6. The verification result is displayed (e.g., "TRANSPARENT").
* **Embedded Code Snippets:** The guide includes small blocks of Python and IML code for illustration.
### Detailed Analysis / Content Details
* **Primary Language:** English. All interface text, code comments, and documentation are in English.
* **Software Purpose:** The tool appears to be designed for the formal verification of Python code. It translates (formalizes) Python functions into a formal modeling language (IML) and then runs verification checks on them.
* **Key Workflow Elements:**
* **Source Code:** Python function `numerical_derivative` for calculating derivatives using central difference.

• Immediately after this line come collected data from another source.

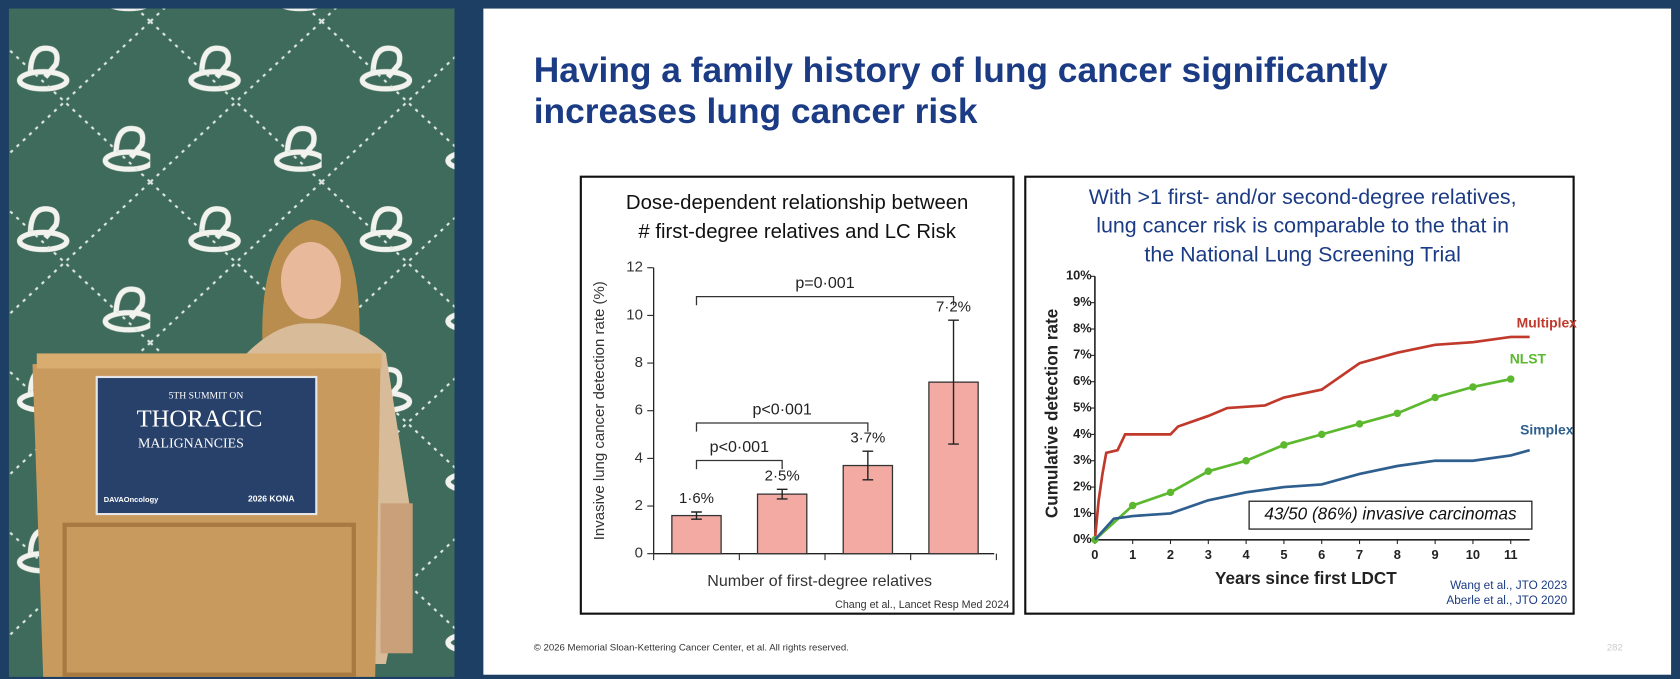  Describe the element at coordinates (1208, 554) in the screenshot. I see `x-tick-label: 3` at that location.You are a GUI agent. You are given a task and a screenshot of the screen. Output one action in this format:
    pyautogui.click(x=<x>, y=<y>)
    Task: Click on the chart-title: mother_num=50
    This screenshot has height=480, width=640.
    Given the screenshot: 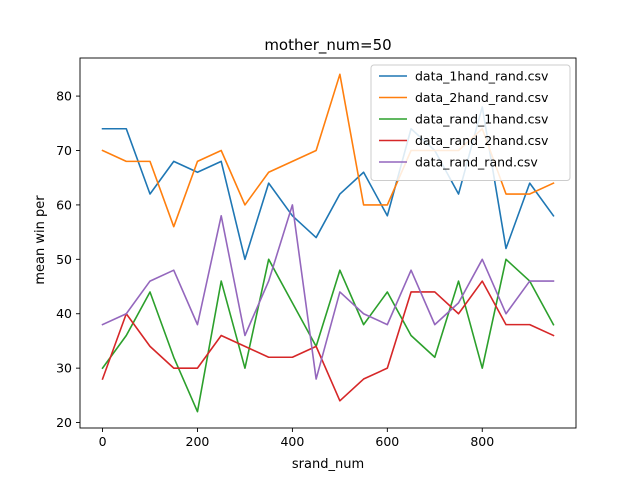 What is the action you would take?
    pyautogui.click(x=328, y=46)
    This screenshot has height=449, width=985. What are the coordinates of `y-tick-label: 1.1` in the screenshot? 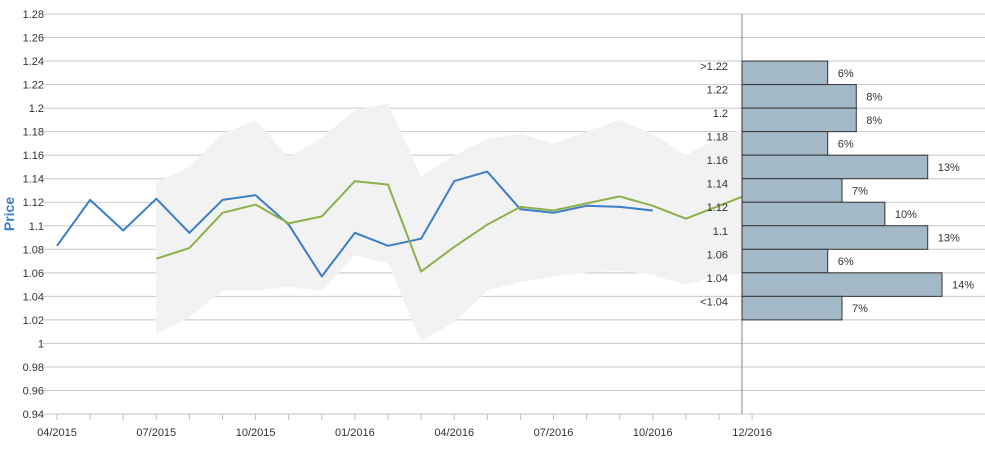 It's located at (36, 227).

* **Formal Model:** The corresponding IML function with type signatures (`real -> real`).
* **Verification Status:** The model is marked as `TRANSPARENT`, meaning its implementation is fully visible and analyzable by the prover.

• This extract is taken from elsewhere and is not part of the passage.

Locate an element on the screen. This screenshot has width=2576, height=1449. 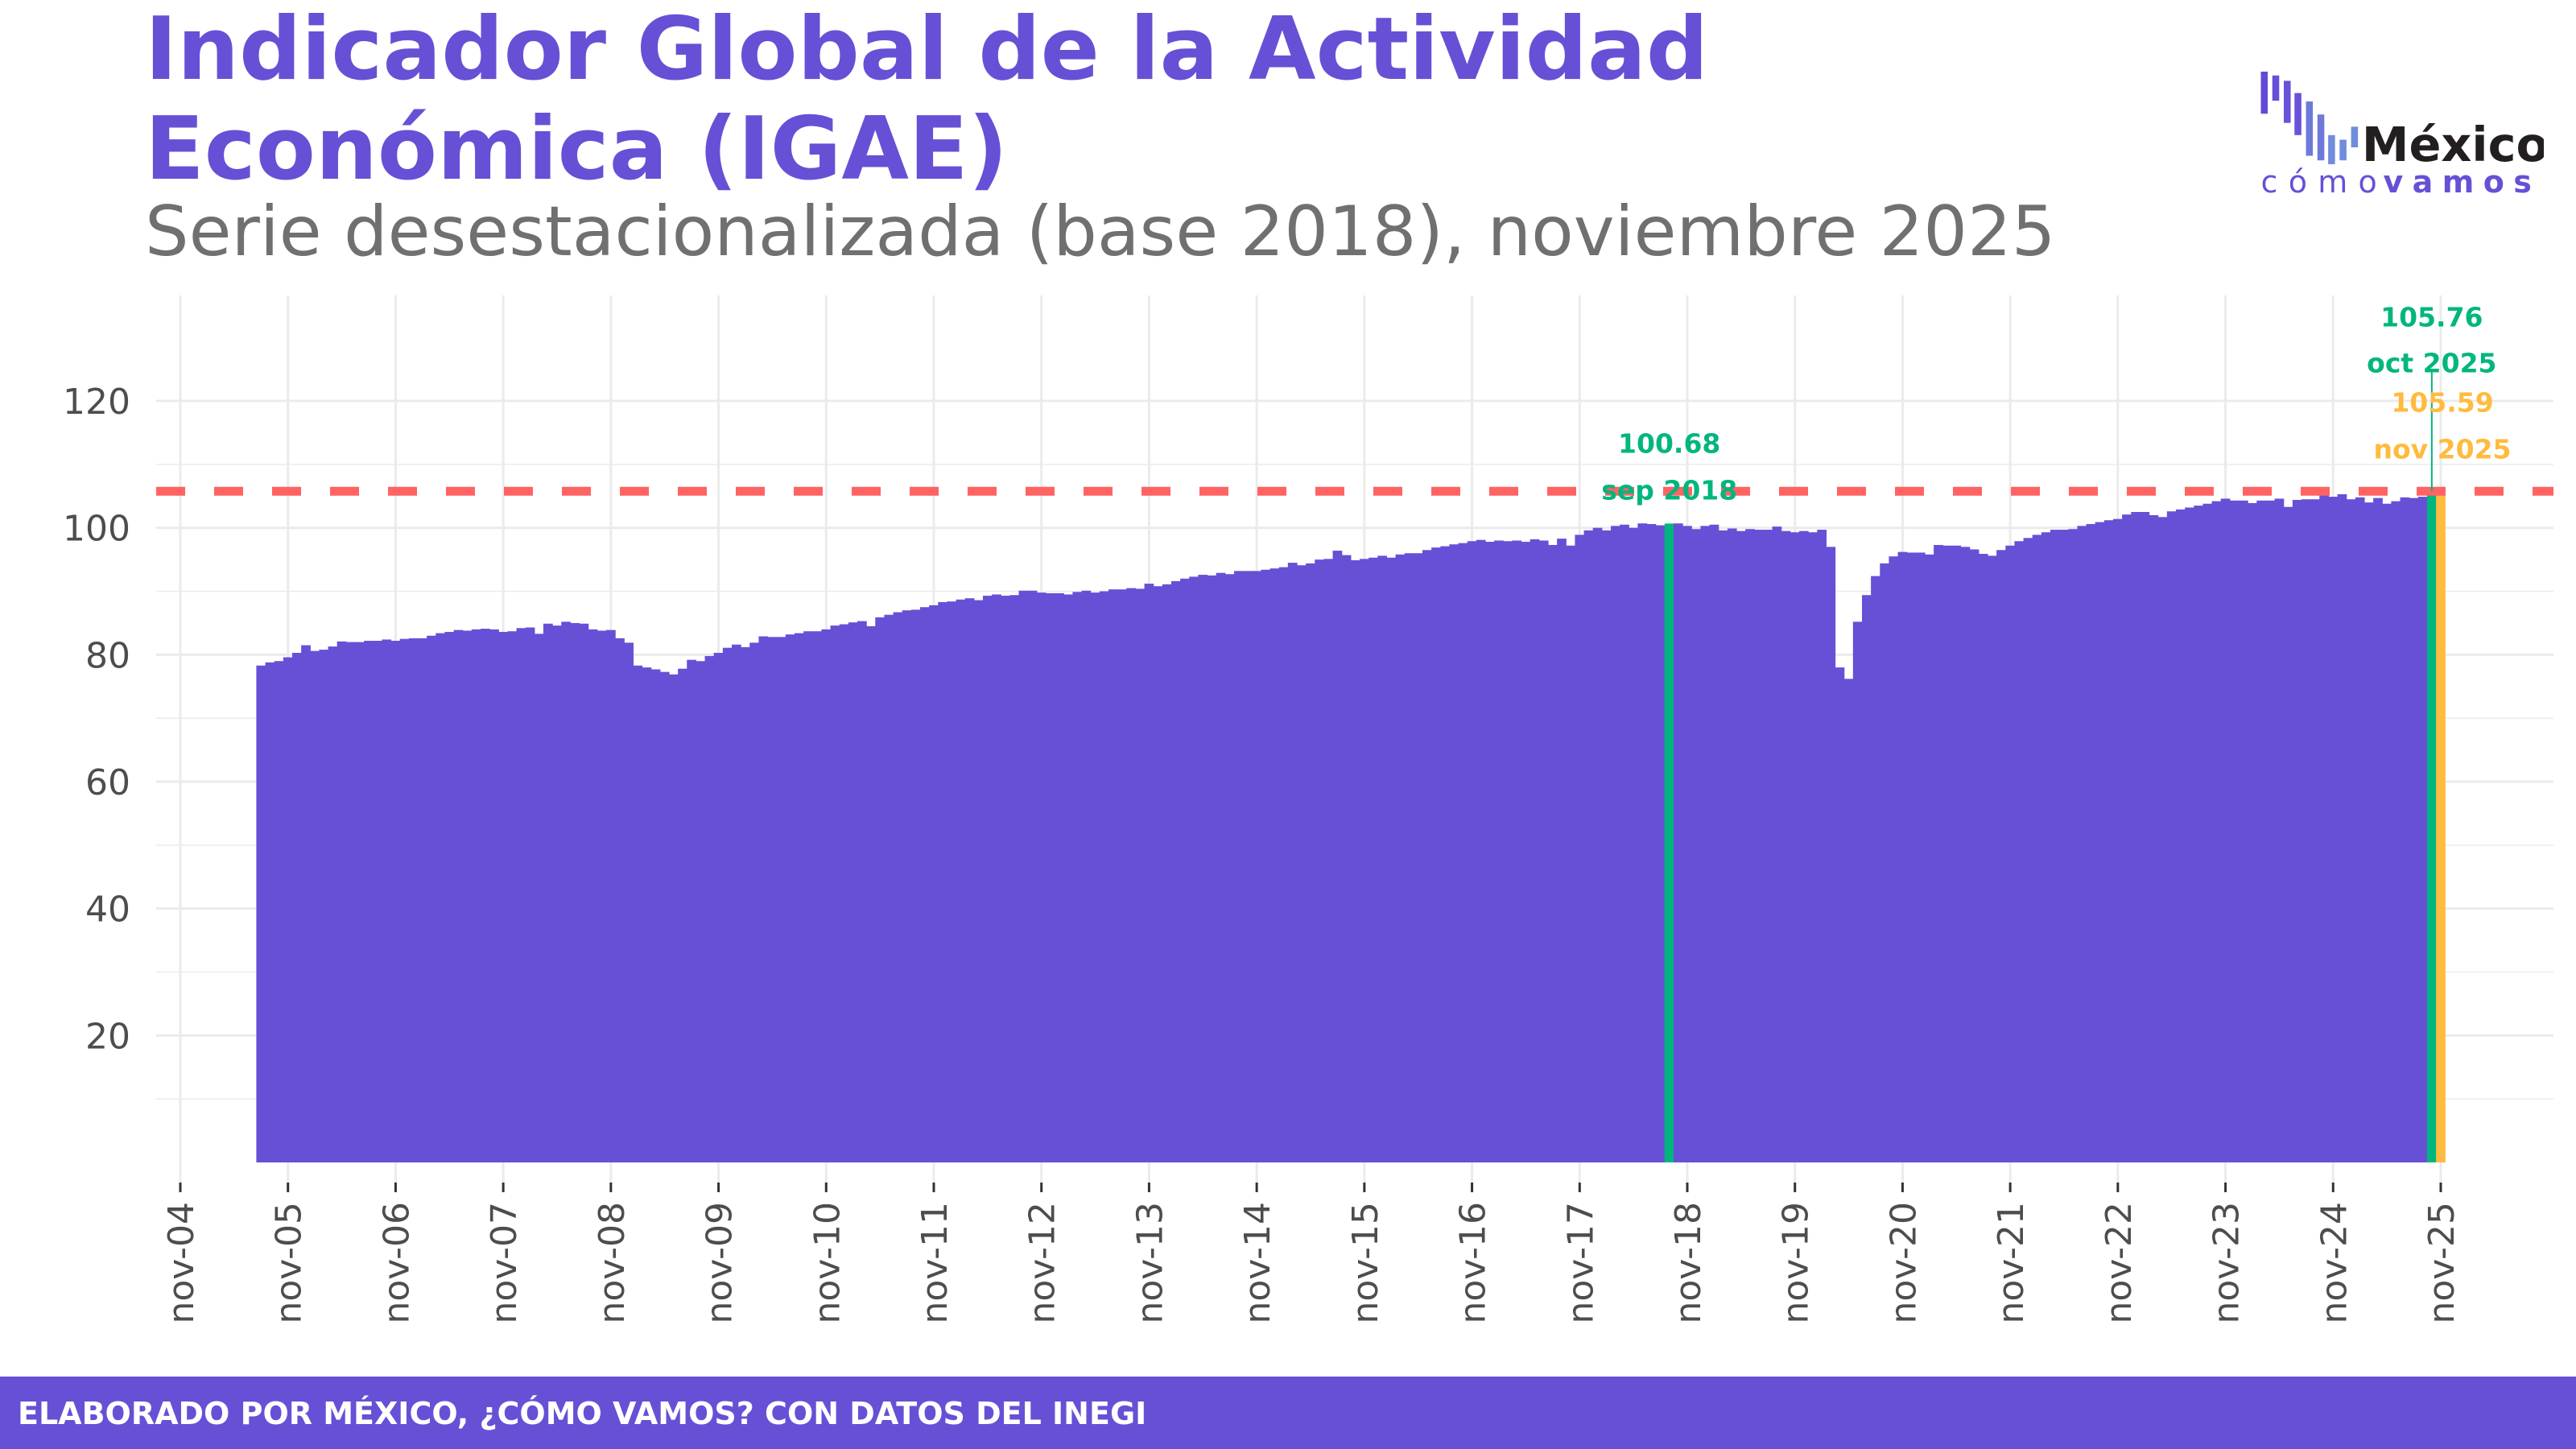
x-tick-label: nov-07 is located at coordinates (504, 1263).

* **Strategy File:** A JSON file (`derivative_v1.json`) defines the verification approach for this specific function.
* **UI Design:** Uses a monospaced font (likely for code), a dark background with light text, and a tabbed interface for navigation. The layout is dense and information-rich, typical of developer tools.
### Key Observations
1. **Integrated Environment:** The tool tightly couples source code viewing, formal model inspection, server management, and verification workflow in a single interface.
2. **State Transparency:** The "Model State" panel explicitly lists the status of the code (`Source code current`), what has been added (`Instructions added`), and the formalization status (`TRANSPARENT`).
3. **Verification Pipeline:** The bottom-left panel shows a clear pipeline from a strategy file to a verification outcome (`ADMITTED_WITH_APPROXIMATION`), indicating the proof was successful but used approximation methods.
4. **Pedagogical Design:** The inclusion of a detailed, step-by-step tutorial panel suggests the tool is designed for users learning formal methods or the specific Imandra ecosystem.
### Interpretation
This screenshot captures a session in a sophisticated software verification tool. The data suggests a workflow where a developer or verification engineer is using Imandra CodeLogician to prove properties about a numerical Python function. The system has successfully formalized the Python code into a mathematical model (IML) and verified it using a predefined strategy, achieving a "TRANSPARENT" and "ADMITTED" status.
The interface is designed for **technical users** who need to manage the complexity of formal verification. It provides multiple synchronized views of the same artifact (the derivative function) at different levels of abstraction: as Python source, as a file in a project tree, as a formal IML specification, and as a verified model with associated metadata. The presence of a server connection and strategy files indicates this is part of a larger, possibly collaborative, verification infrastructure. The tool bridges the gap between practical programming (Python) and formal assurance (IML/theorem proving), aiming to make rigorous code verification more accessible and integrated into a development workflow.